**Work to complete:**
Word for word, copy the lines beginning at the one with "At what coordinates" and ending at the last line below; pictures stay out.

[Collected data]

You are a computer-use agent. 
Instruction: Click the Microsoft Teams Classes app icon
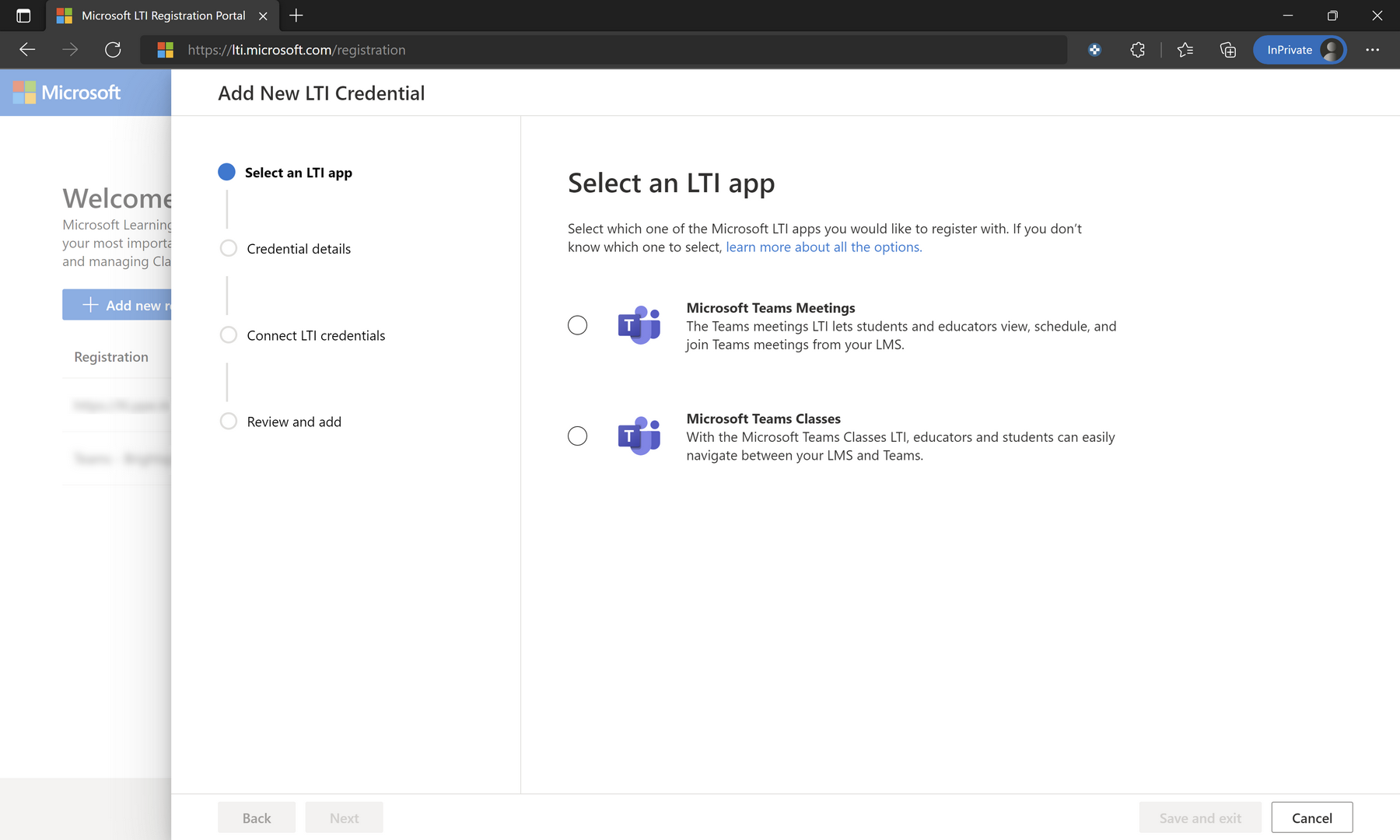pyautogui.click(x=639, y=436)
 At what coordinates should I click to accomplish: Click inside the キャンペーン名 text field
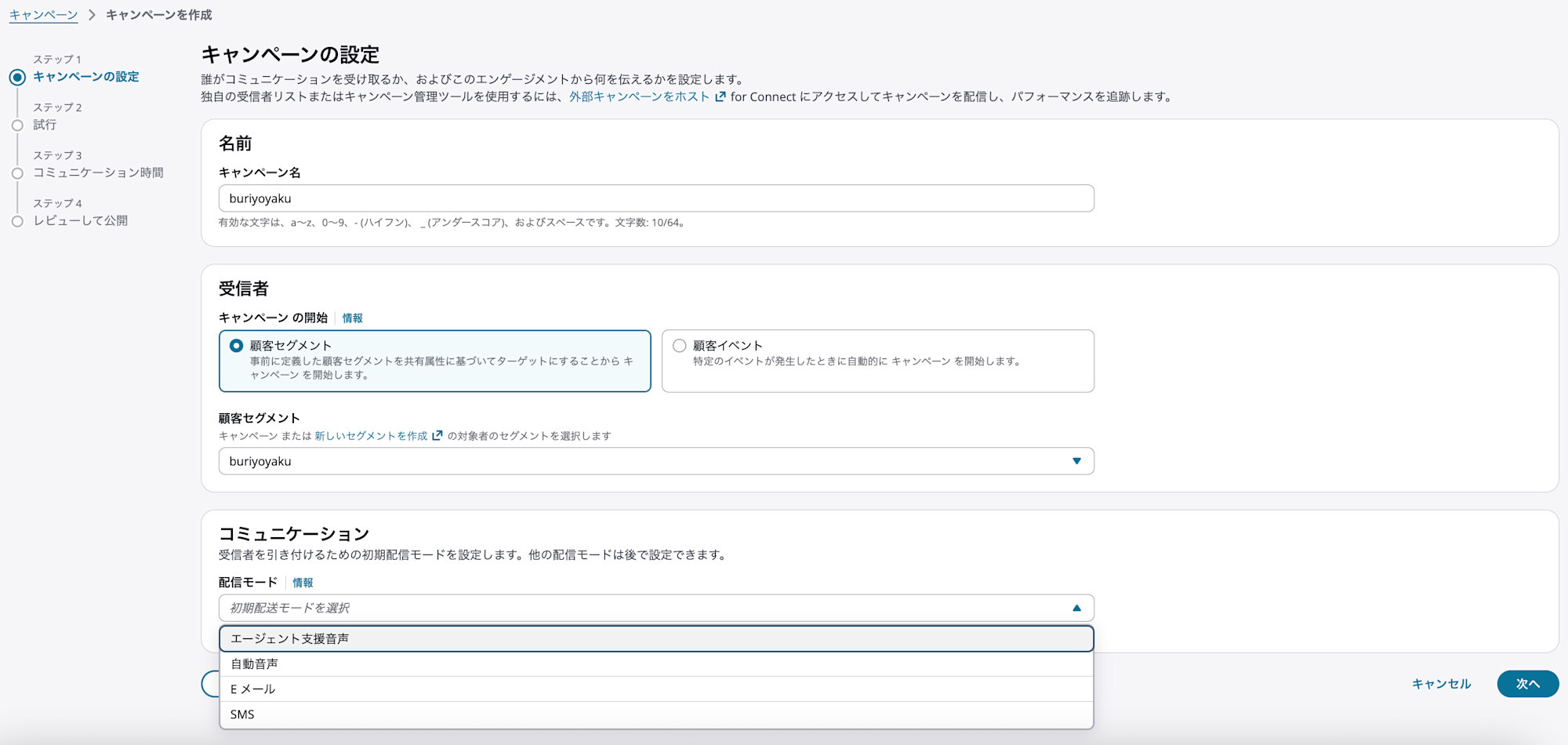point(655,198)
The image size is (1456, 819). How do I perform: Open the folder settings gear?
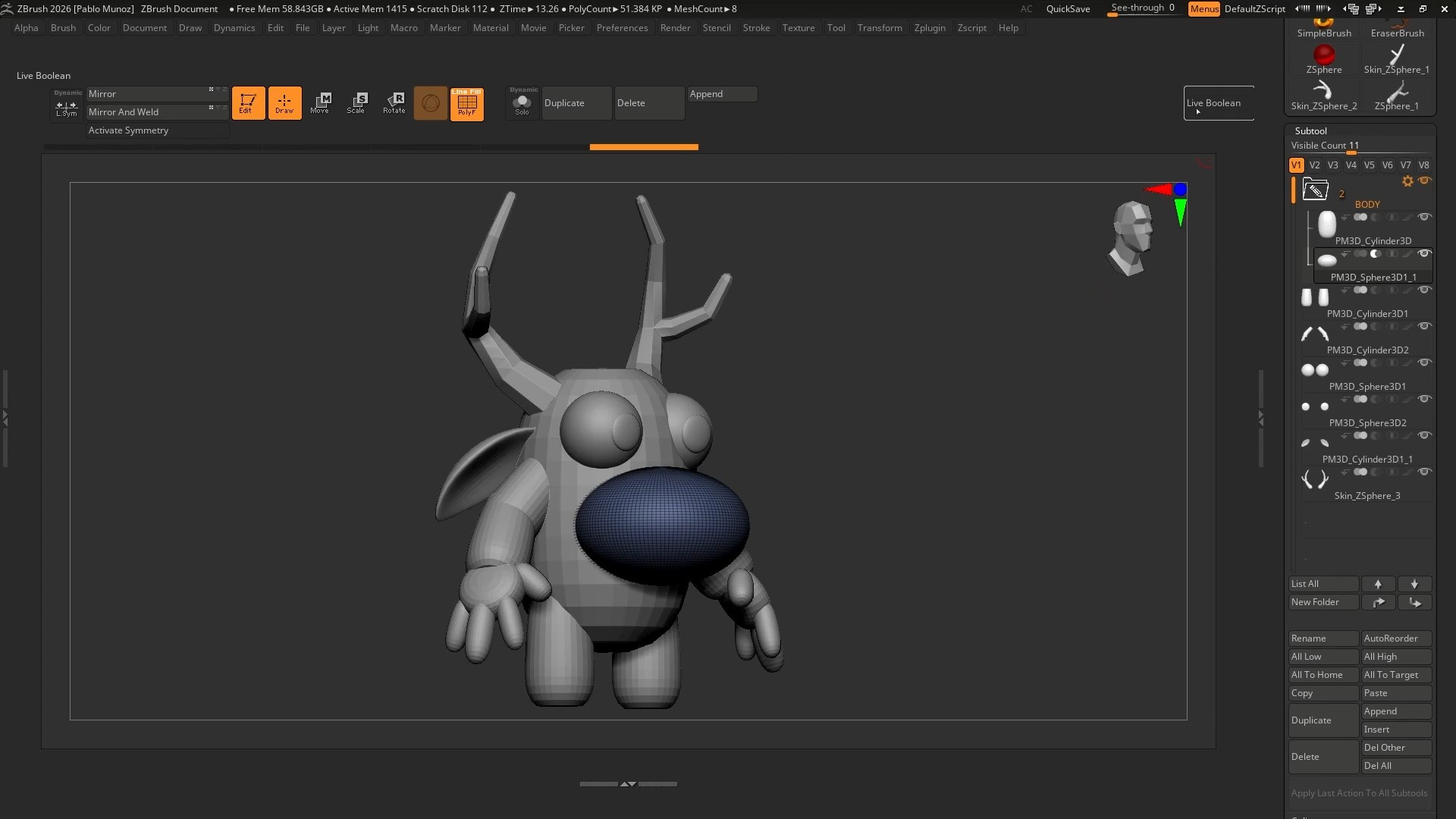click(x=1407, y=181)
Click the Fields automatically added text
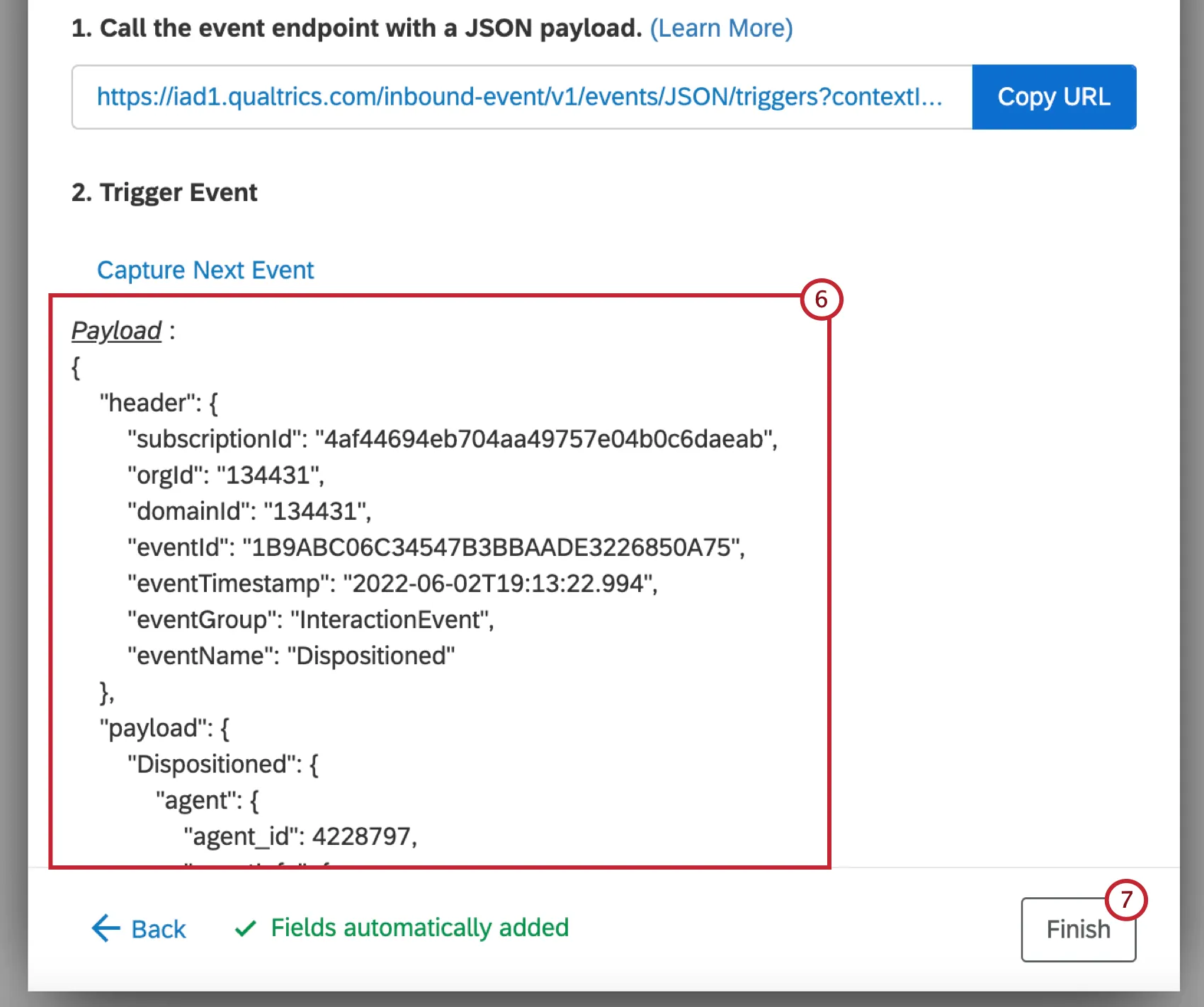Screen dimensions: 1204x1007 pyautogui.click(x=419, y=928)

**Reply to the exercise:**
 At what coordinates should I click to accomplish: Click inside the キャンペーン名 text field
point(655,198)
The image size is (1456, 819). How do I perform: Open the folder settings gear?
click(x=1407, y=181)
Click the Fields automatically added text
Screen dimensions: 1204x1007 pyautogui.click(x=419, y=928)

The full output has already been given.